#### INSTRUCTIONS FOR THE TASK
Return each line of the listing below, unchanged, and omit the images.

#### GIVEN INFORMATION
---+---

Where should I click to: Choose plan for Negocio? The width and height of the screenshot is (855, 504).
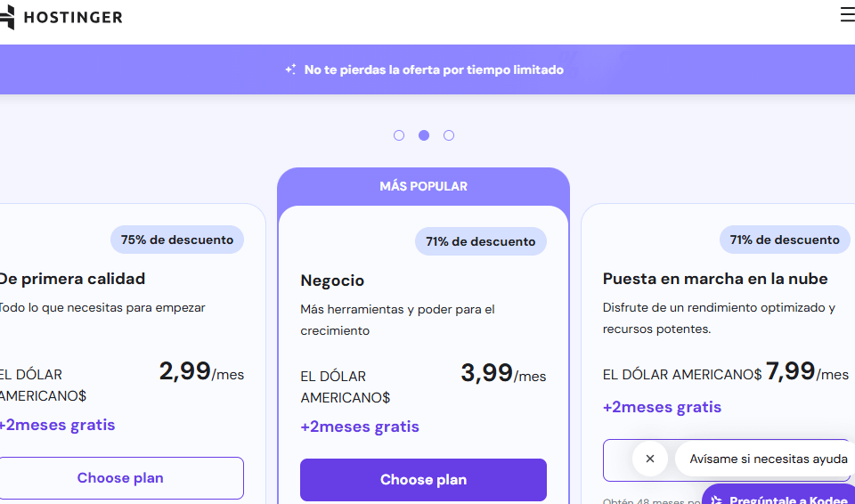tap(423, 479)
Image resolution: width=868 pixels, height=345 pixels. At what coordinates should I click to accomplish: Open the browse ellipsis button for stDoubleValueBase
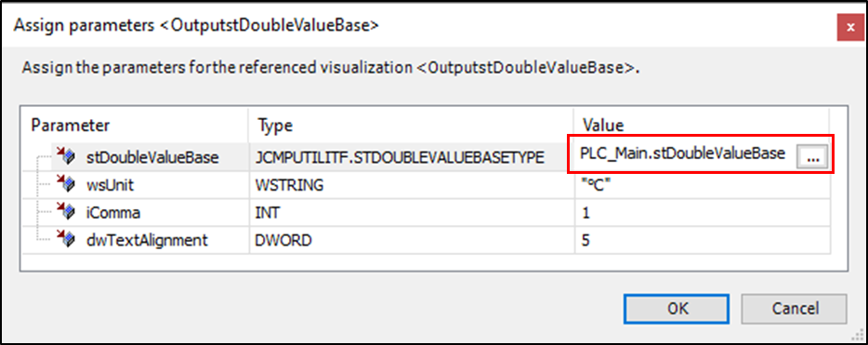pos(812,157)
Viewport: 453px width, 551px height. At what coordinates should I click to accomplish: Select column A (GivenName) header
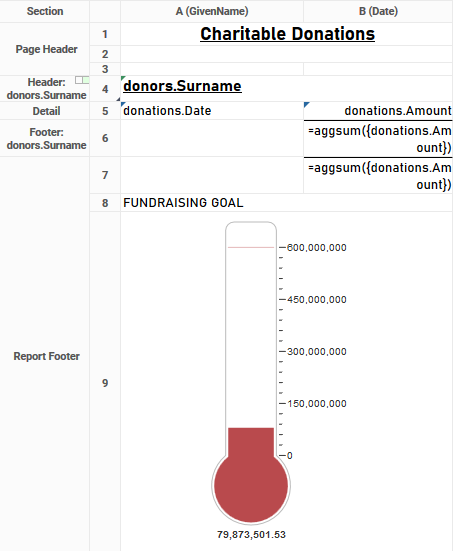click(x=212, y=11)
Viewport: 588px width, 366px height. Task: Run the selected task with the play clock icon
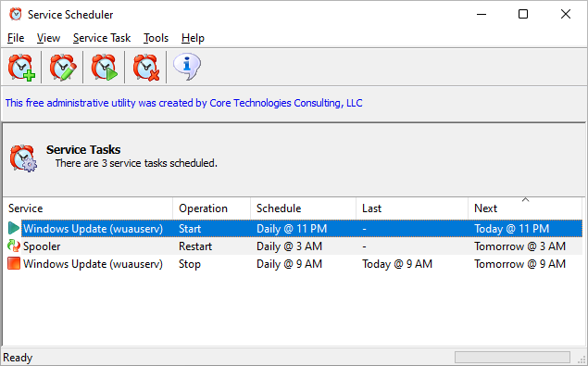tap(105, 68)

---+---

#### COMPLETED EXERCISE
Where should I click to: Choose plan for Negocio? The width and height of the screenshot is (855, 504).
tap(423, 479)
Image resolution: width=868 pixels, height=345 pixels. At what coordinates should I click to accomplish: Open the browse ellipsis button for stDoubleValueBase
pos(812,157)
Viewport: 453px width, 551px height. At what coordinates should I click to accomplish: Select column A (GivenName) header
click(x=212, y=11)
Viewport: 588px width, 366px height. Task: Run the selected task with the play clock icon
tap(105, 68)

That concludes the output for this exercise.